I don't know what he is, but he sure as hell isn't innocent, and he's no kid.

Even so, looking at him, I can't help it that that's what I see.

He's wearing black skinny jeans, black Converse All-Stars, and a thin, faded black t-shirt. His hair is black, too, and silky smooth, just long enough to fall in his eyes. His figure is slim but not scrawny, his skin is a gold-toned ivory, and his features are undeniably pretty. I could stare at him all day.

I'm doing just that when my eyes go to his soft, sensuous mouth and I remember the things he did with it. Suddenly I can't be in the truck with him anymore.

I get out and stand with my hands laced behind the back of my head. A nest of confused feelings wraps around my heart and squeeze tight, and I take a few deep breaths, trying to pull myself together.

I'm angry, though at myself or Sam I can't tell. I don't understand what he is, or what he did to me, but I know that I lost control, and that's something I'd promised myself I'd never do again.

There was another time I'd woken up after blacking out, after all, and that time the guy next to me hadn't been in such good shape. The memory of that guilt and pain is suddenly too much for me to handle, and I reach for my usual means of escape.

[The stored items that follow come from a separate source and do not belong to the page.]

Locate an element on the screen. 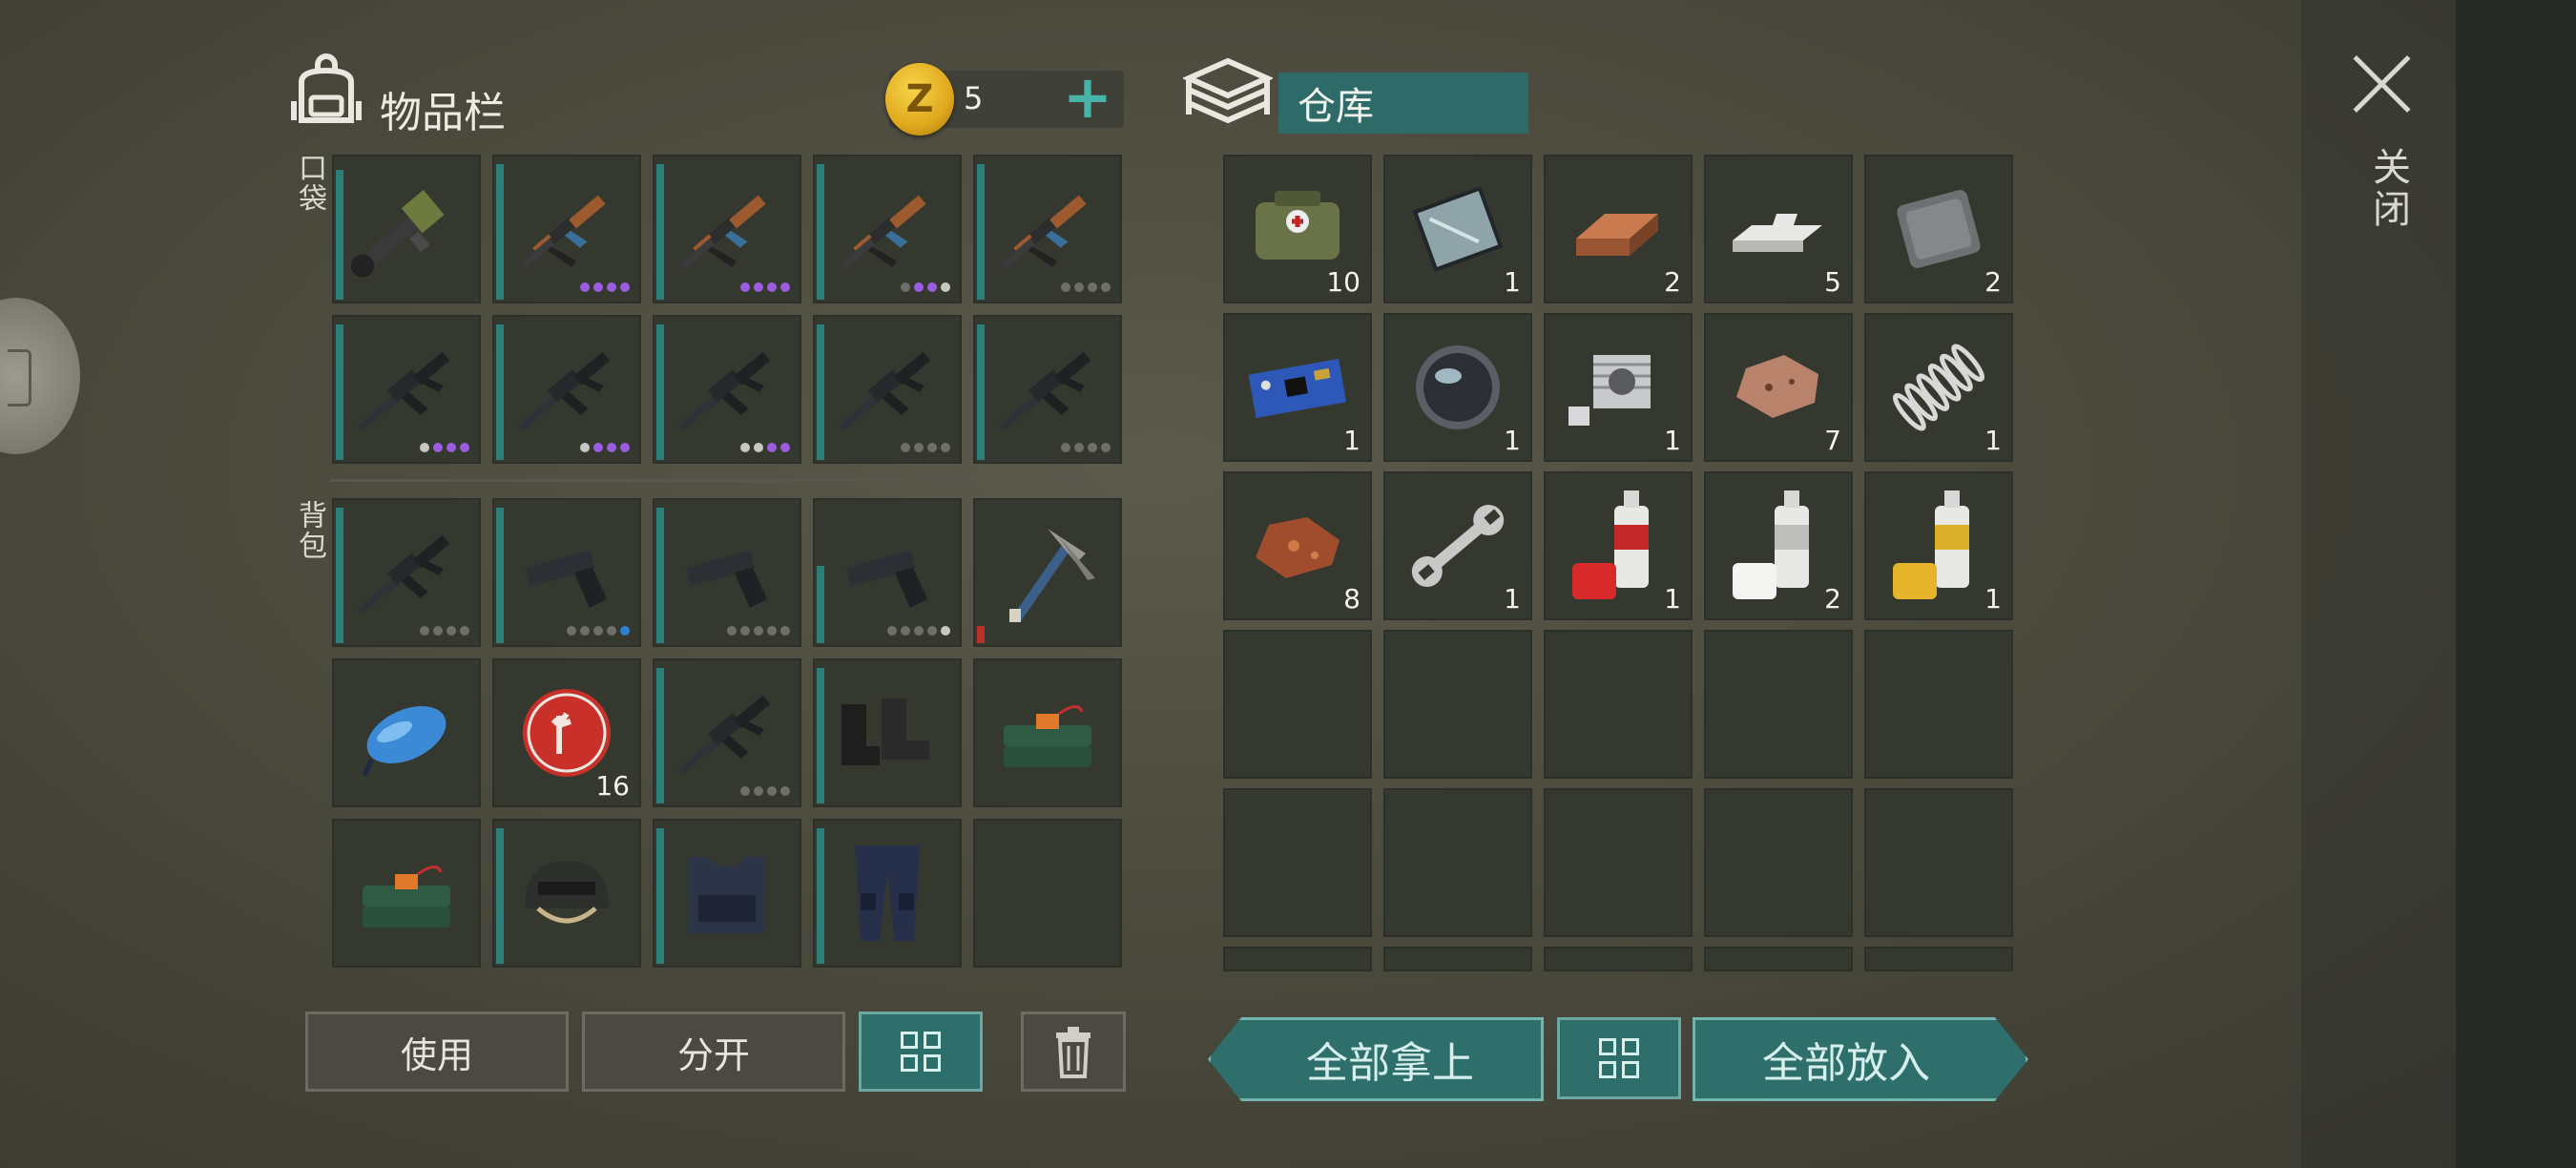 The image size is (2576, 1168). tactical-vest-icon is located at coordinates (727, 894).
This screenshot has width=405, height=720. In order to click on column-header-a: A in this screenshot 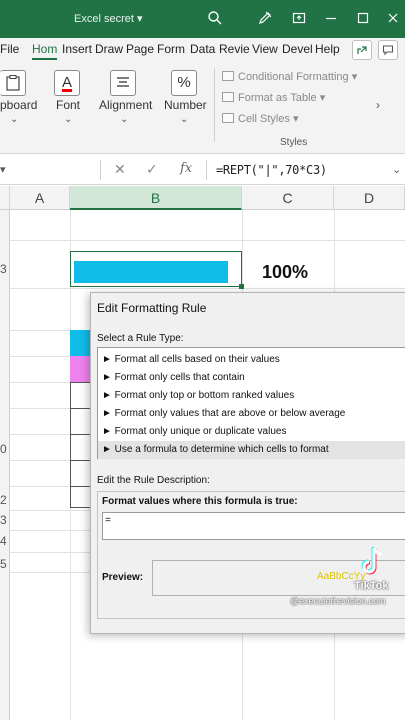, I will do `click(40, 198)`.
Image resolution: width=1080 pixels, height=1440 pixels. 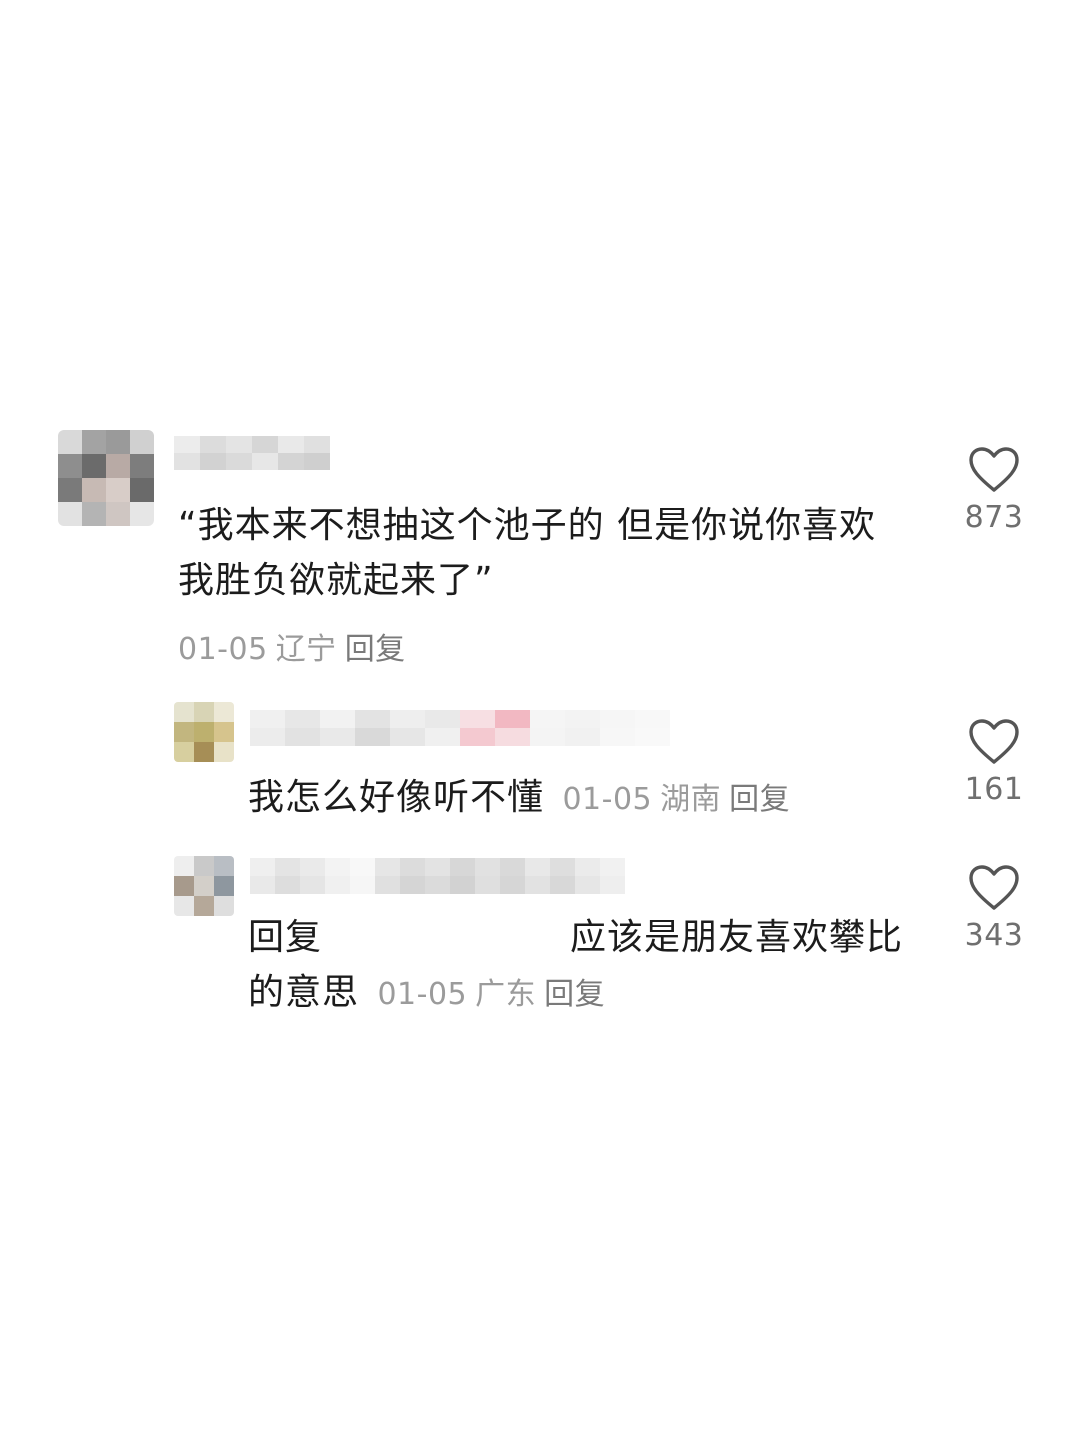 I want to click on comment-meta: 01-05 湖南 回复, so click(x=676, y=800).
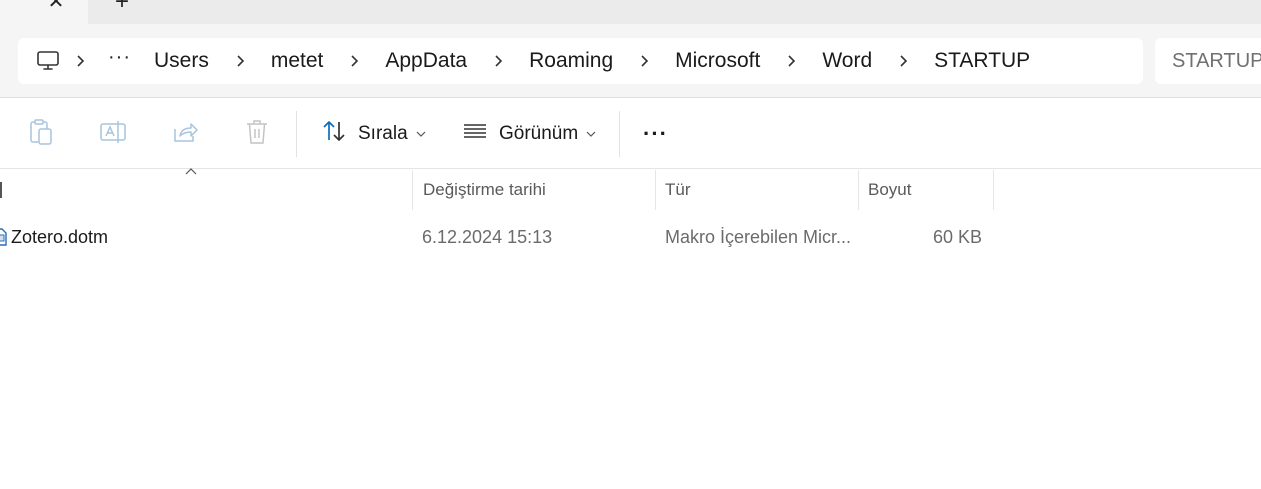 Image resolution: width=1261 pixels, height=489 pixels. Describe the element at coordinates (630, 12) in the screenshot. I see `tab-strip: ✕ +` at that location.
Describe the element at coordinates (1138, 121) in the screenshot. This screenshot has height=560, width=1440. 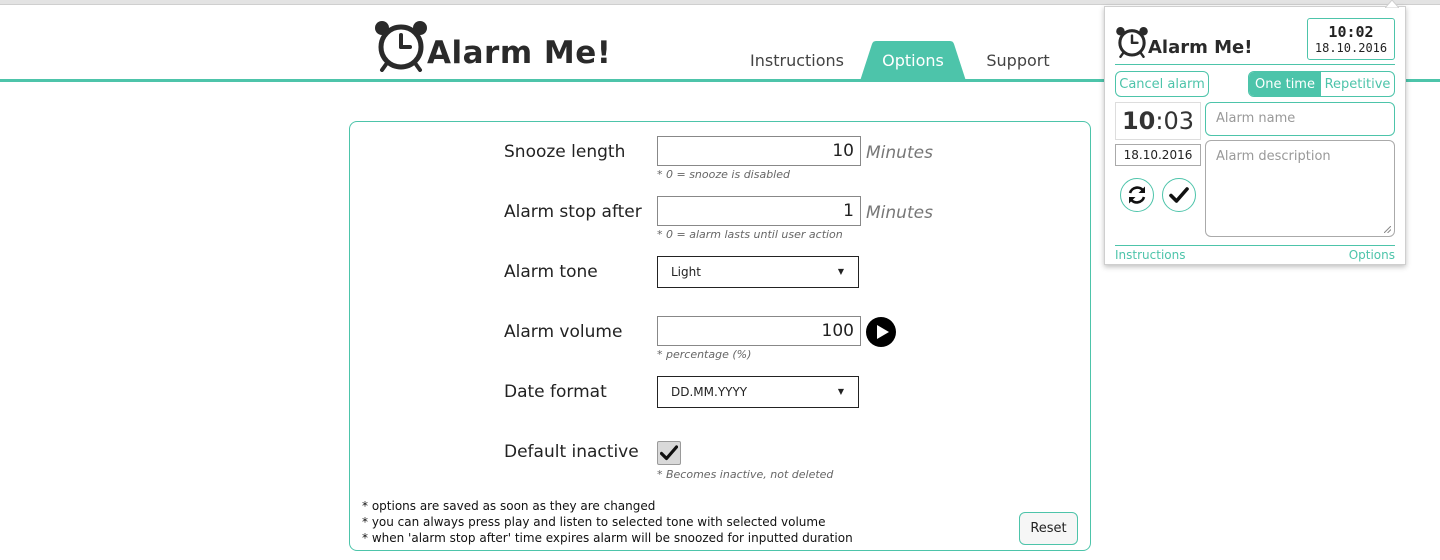
I see `alarm-hours: 10` at that location.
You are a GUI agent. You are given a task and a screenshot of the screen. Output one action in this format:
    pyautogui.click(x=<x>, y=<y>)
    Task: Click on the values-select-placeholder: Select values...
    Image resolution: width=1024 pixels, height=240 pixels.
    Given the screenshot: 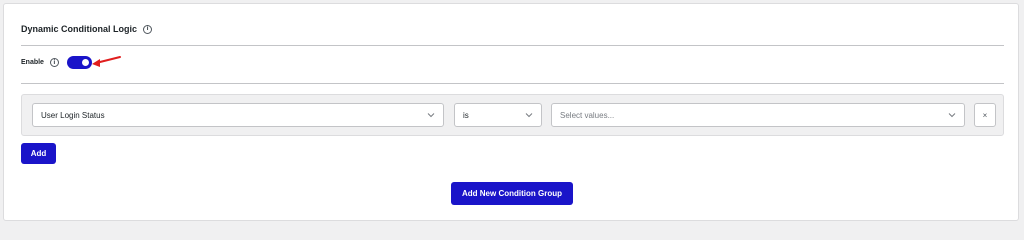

I go some ways into the woods, grateful that we happen to be driving through a forest, strip off my clothes, and Shift to a bear.

The relief is instant. My mind clear and focused, my emotions simple and uncomplicated. I sniff the cool morning air and paw the ground, breathing in the rich aroma of damp earth that rises to fill my lungs.

I head off into the trees, meandering among dew-laden saplings that grow thick in their parents' shade. My fur gathers the droplets and I shake myself dry, enjoying the easy satisfaction of the act.

Discovering a spot where the morning sunlight finds a path through the dense boughs of cedar and fir, I sit and rest in the comfort of my animal form. I feel at home like this; at peace in a way I seldom do as a man.

My dad used to joke about it. He said he couldn't tell if I was a man who took the shape of a bear, or a bear who took the shape of a man, because he didn't know in which form I was more of an animal.

I did.

I'd never hurt anyone as a bear.

At least, no one who wasn't already trying to kill me or the people I love.

When I lose my patch of sunlight to the creeping shade, I head back, still enjoying the quiet stillness of the deep, green woods.

I emerge from the trees near my clothes, Shift, and reach down to pick up my jeans. I've just pulled them on when a quiet laugh from behind me makes me freeze. I take a breath and slowly turn.

Sam leans against a tree, arms crossed over his chest and a cheeky smile playing on his lips.

"Well, well, well," he grins. "I thought there was more to you than met the eye. Seems like we have something in common, after all."